Ленин удовлетворенно зачерпнул пригоршню земли и размашисто швырнул ее перед собой, как сеятель швыряет зерна.

Перед тем как покинуть поле, где проводились испытания, Владимир Ильич крепко пожал руку каждому рабочему, каждому инженеру, каждого ободрил:

— Все хорошо будет, уверяю вас!..

— Похоже на правду? — неожиданно прервал свой рассказ Зеленцов и поглядел на меня внимательно, будто я мог усомниться хоть в одном его слове.

— То, что похоже на правду, чаще всего и есть сама правда, — ответил я. — Такова моя точка зрения.

— Лично я уверен, — сказал Зеленцов, — что именно так все и было, и иначе быть не могло, в общем-целом.

На этом мы расстались. Я всю ночь под шум осеннего дождя думал о нашем разговоре. На следующий день мне предстояло закончить дачный сезон и отправиться в город на полуторке, которую обещали прислать с работы. Перед отъездом, когда прибыла машина, пошел попрощаться с соседом. Дело было под самый вечер, смеркаться начало. В доме Зеленцова не оказалось. Не нашел я его и в огороде. Кто-то из проходивших мимо, узнав, что я разыскиваю «романтика», посоветовал мне заглянуть в сарай за домом:

— Он любит там копошиться еще больше, чем в огороде.

Из сарая до меня донеслись какие-то звуки. Обе половинки железных ворот были притворены, но не очень плотно — из их узкого створа вырывался наружу размытый серым туманом неяркий свет.

— Можно? — робко спросил я, приоткрывая одну из половинок ворот.

Зеленцов смутился, но только на одно мгновение:

— А, это ты!

— Попрощаться зашел, в Москву уезжаю. Всю ночь дождь лупил пополам со снегом. Заоктябрило как следует. Может, сообща двинемся? Место в машине найдется.

— Заходь, поговорим, — услышал я глухой, простуженный голос соседа. — У меня еще дел тут невпроворот.

Я вошел, но тут же дорогу мне преградило какое-то сооружение, немного похожее на комбайн, но в уменьшенном виде.

— Заходь, заходь смелей, только не зашибись, не поранься. Темный ты человек, городской, — повторил Зеленцов сказанную вчера фразу.

С этими словами сосед возник передо мной. Вид у него был таинственный. В его руках на металлической дужке раскачивался старенький керосиновый фонарь «летучая мышь». Выкручивая фитиль до максимума, Зеленцов восклицал:

— Узнаешь? Или нет? Вот штурвал управления. Вот штурвал глубины. Вот балансирная ось. А вот тебе и лемеха — один, второй, третий…

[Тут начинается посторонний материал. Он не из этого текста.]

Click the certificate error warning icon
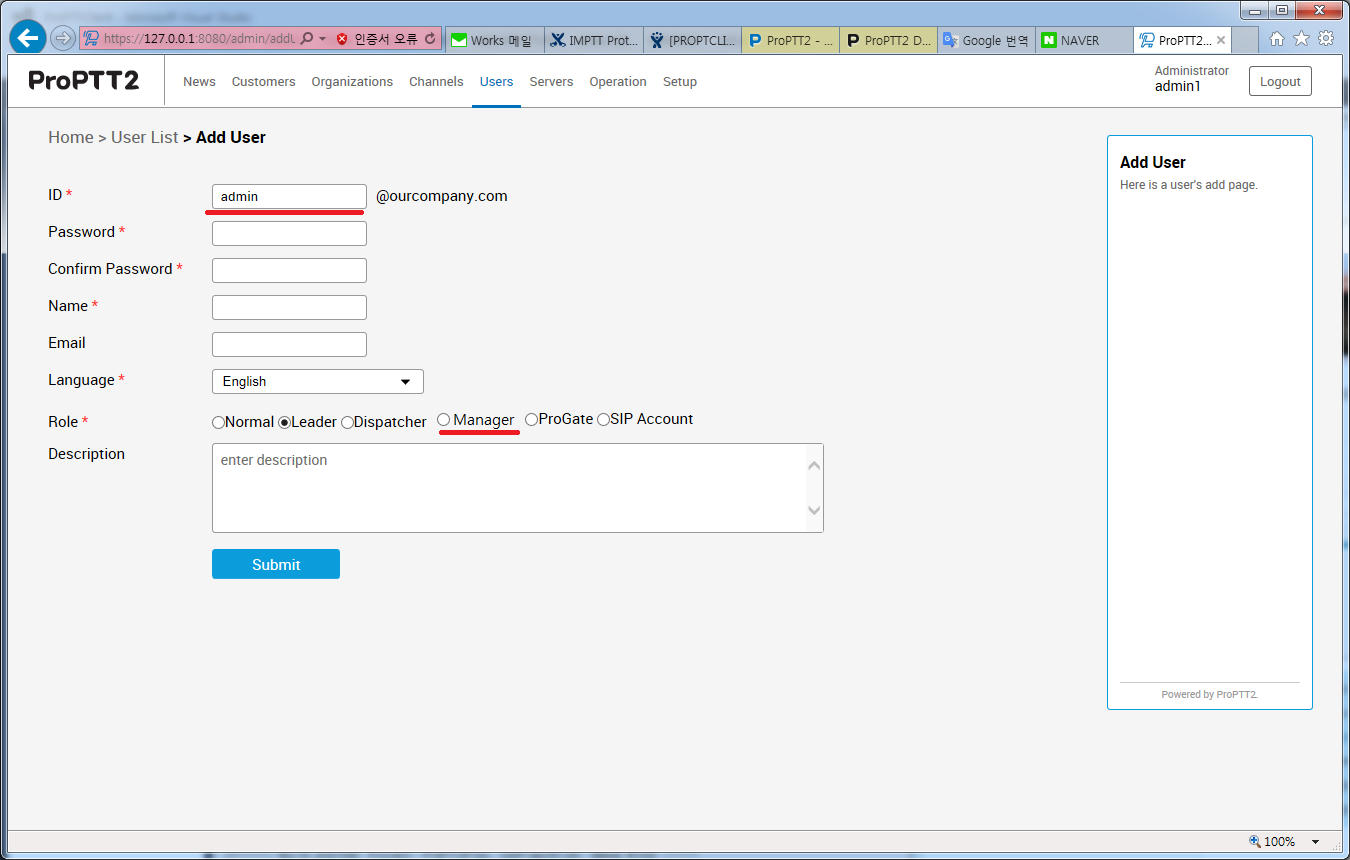Screen dimensions: 1350x860 [342, 39]
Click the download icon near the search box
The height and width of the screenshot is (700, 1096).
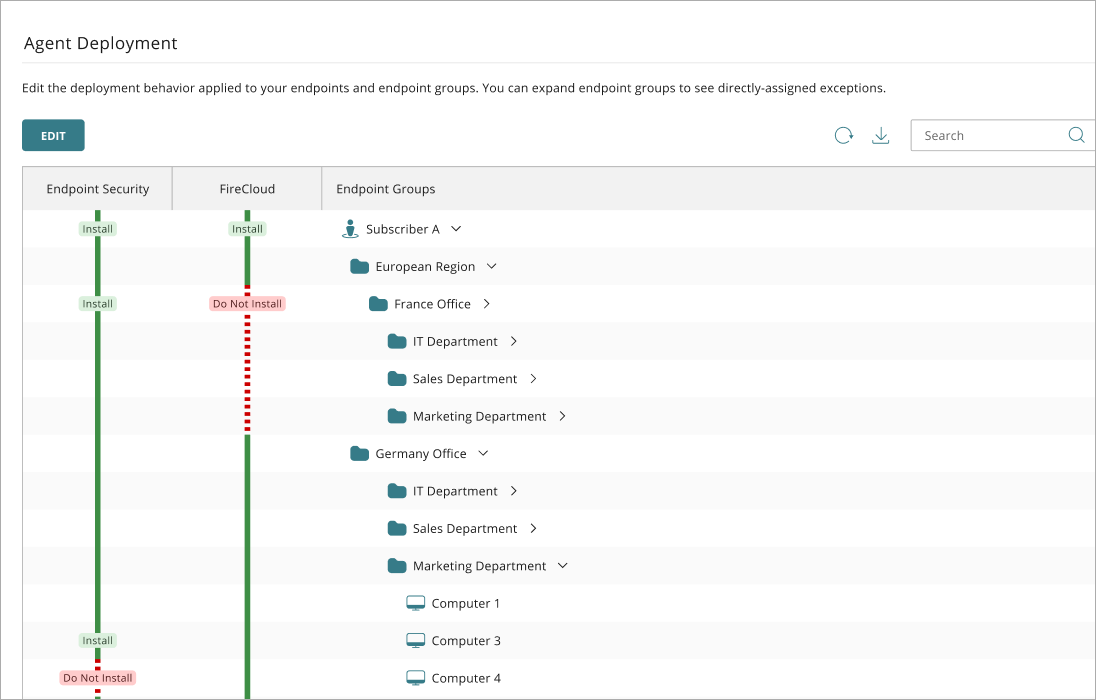tap(881, 135)
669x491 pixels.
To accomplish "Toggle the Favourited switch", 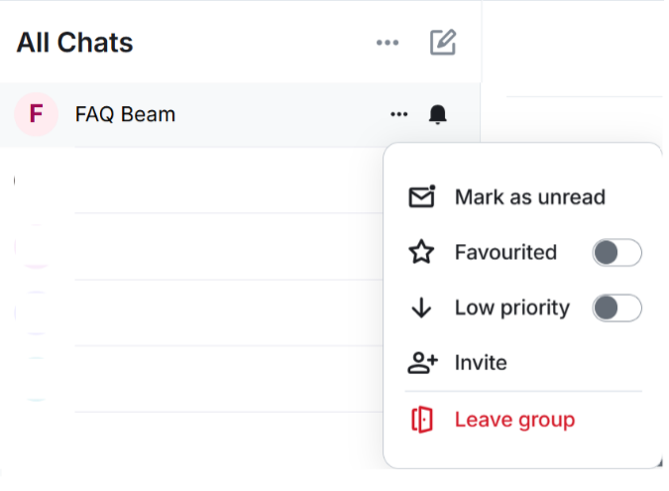I will (616, 252).
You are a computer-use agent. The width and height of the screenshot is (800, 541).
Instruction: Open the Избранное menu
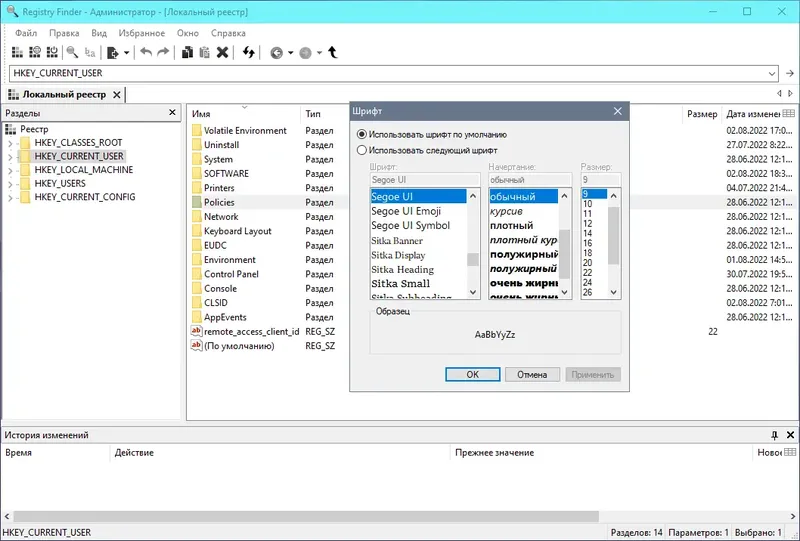point(142,33)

Я не верил своим глазам. Сосед спокойно, обстоятельно продолжал растолковывать:

— В натуральную величину стряпаю. Будь моя воля, я бы штучку эту для всеобщего обозрения выставил. На Бутырском хуторе, на той самой земле! Модель, но более-менее точная получается. А лемеха острей любой сабли, даже той, про которую в статейке напечатано. И сталь, доложу тебе, что надо! Не отличишь от той, Бонапартовой. Сам ковал, сам калил, сам затачивал. Скажи там в Москве кому следует. Пусть приедут, посмотрят.

Помолчал и добавил:

— Недельки через полторы, в общем-целом.